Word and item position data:
■ ■ ■ ■ ■ ■ ■

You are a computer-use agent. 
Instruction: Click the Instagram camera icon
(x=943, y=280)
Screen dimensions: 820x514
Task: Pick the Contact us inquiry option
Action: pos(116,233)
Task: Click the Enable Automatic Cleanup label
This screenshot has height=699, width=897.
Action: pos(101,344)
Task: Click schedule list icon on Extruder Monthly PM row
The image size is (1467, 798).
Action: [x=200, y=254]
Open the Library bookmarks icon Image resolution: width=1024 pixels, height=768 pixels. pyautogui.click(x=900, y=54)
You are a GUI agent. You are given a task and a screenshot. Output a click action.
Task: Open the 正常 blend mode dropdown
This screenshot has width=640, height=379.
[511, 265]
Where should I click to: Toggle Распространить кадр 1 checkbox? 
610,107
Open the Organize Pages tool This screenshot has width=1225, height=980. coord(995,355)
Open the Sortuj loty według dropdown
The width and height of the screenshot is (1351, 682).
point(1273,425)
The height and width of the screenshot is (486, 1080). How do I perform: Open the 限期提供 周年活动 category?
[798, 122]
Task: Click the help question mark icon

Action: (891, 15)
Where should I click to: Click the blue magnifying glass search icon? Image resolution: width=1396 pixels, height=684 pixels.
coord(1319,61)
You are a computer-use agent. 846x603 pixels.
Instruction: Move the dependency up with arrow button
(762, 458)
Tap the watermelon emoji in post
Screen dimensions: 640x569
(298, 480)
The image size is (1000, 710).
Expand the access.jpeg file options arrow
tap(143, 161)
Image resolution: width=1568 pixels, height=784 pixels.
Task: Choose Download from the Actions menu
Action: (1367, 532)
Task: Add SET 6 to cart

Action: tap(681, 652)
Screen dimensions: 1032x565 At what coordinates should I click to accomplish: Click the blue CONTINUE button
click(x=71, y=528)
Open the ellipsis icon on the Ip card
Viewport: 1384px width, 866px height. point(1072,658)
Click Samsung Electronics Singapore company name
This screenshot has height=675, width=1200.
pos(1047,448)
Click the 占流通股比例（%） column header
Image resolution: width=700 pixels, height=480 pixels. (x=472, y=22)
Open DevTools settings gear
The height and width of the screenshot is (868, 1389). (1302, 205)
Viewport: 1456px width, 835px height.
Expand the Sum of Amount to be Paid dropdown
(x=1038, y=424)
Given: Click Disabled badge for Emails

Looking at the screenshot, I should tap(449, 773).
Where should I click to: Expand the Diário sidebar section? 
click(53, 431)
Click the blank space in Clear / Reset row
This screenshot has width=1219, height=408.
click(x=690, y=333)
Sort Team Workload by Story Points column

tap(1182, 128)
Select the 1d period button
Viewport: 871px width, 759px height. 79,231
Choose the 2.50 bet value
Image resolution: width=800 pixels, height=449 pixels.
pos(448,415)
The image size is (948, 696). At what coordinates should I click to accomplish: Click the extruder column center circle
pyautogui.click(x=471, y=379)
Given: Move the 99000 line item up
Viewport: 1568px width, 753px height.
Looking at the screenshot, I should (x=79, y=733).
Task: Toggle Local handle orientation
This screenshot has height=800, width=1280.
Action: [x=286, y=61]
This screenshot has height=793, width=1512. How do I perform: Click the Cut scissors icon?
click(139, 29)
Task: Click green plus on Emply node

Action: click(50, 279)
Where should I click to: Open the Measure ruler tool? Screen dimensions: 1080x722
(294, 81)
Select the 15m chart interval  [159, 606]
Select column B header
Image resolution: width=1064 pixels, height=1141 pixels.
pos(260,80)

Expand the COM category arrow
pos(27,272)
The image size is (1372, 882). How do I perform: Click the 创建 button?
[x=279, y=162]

■ ■ ■ ■ ■ ■ ■

What you will do:
Retype the material from the line containing "Select column B header" through its end, reproducing every line precisely.

Final result:
Select column B header
Image resolution: width=1064 pixels, height=1141 pixels.
pos(260,80)

Expand the COM category arrow
pos(27,272)
The image size is (1372, 882). How do I perform: Click the 创建 button?
[x=279, y=162]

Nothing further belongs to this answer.